● **Written problem 1**
From the mailing-list reply, reproduce the passage starting at "2019-04-12 Thread Pavel" and ending at "if so preferred.".
● **Written problem 2**
In the mailing-list reply, what project does the writer name when admitting to having dropped squashed changes into the repository?
● **Written problem 3**
Summarize the mailing-list reply in two sentences.

● **Page excerpt**
──────────────────────────────
Re: Stabilising Internode Messaging in 4.0

2019-04-12 Thread Pavel Yaskevich
It seems to me that the corner stone here is the development process.
If the work and review is done openly (e.g. on JIRA or Github) we
wouldn't be having this post factum conversation, because all of the
progress would be visible, so it would make sense to just squash before
committing
if so preferred.

It's indeed not really bisect friendly to drop squashed changes into the
repository,
but I've been guilty of that myself with SASI for a number of reasons, so I
can't
blame authors for this without sounding hypocritical.

As I mentioned before I would be great if we could establish the process for
how the development is supposed to happen, like other projects do. But it,
as most of the other concerns, (if not all of them) could be discussed
separately.


On Fri, Apr 12, 2019 at 1:25 PM Benedict Elliott Smith 
wrote:

> Can you start a new thread to build consensus on your proposals for
> modifying the commit process?
>
> I do not share your views, as already laid out in my first email.  The
> community makes these decisions through building consensus, and potentially
> a vote of the PMC.  This scope of change requires its own thread of
> discussion.
──────────────────────────────
● **Data section**

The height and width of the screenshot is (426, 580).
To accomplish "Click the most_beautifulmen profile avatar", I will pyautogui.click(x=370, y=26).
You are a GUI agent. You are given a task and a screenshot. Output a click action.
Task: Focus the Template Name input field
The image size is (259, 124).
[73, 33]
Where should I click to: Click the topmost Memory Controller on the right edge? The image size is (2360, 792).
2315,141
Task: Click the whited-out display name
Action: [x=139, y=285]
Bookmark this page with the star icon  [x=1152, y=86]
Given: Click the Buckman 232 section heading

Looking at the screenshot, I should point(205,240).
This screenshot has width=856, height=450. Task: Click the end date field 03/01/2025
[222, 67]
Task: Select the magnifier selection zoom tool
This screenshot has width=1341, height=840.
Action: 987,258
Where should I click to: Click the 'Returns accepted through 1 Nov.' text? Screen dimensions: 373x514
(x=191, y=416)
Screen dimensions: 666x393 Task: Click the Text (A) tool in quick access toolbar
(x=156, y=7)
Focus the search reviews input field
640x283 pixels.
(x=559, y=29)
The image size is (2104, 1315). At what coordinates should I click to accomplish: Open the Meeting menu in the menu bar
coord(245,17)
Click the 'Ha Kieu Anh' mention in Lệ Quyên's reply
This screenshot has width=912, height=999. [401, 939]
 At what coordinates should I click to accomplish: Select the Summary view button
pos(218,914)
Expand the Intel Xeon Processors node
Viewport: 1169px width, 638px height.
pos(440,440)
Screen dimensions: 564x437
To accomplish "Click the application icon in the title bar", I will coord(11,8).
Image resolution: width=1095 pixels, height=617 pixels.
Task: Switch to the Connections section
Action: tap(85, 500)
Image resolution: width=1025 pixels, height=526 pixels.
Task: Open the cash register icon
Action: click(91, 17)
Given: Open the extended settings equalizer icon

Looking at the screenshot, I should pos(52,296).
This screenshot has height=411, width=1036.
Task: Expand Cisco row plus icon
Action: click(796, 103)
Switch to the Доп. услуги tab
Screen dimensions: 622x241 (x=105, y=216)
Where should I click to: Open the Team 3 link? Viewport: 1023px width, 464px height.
──────────────────────────────
● **Exercise result 1**
2019-04-12 Thread Pavel Yaskevich
It seems to me that the corner stone here is the development process.
If the work and review is done openly (e.g. on JIRA or Github) we
wouldn't be having this post factum conversation, because all of the
progress would be visible, so it would make sense to just squash before
committing
if so preferred.

● **Exercise result 2**
SASI

● **Exercise result 3**
The reply calls the development process the cornerstone, arguing that open work and review would make progress visible so squashing before committing would make sense. It concedes that dropping squashed changes into the repository is not bisect friendly, and a quoted message asks for a separate thread to build consensus on changing the commit process.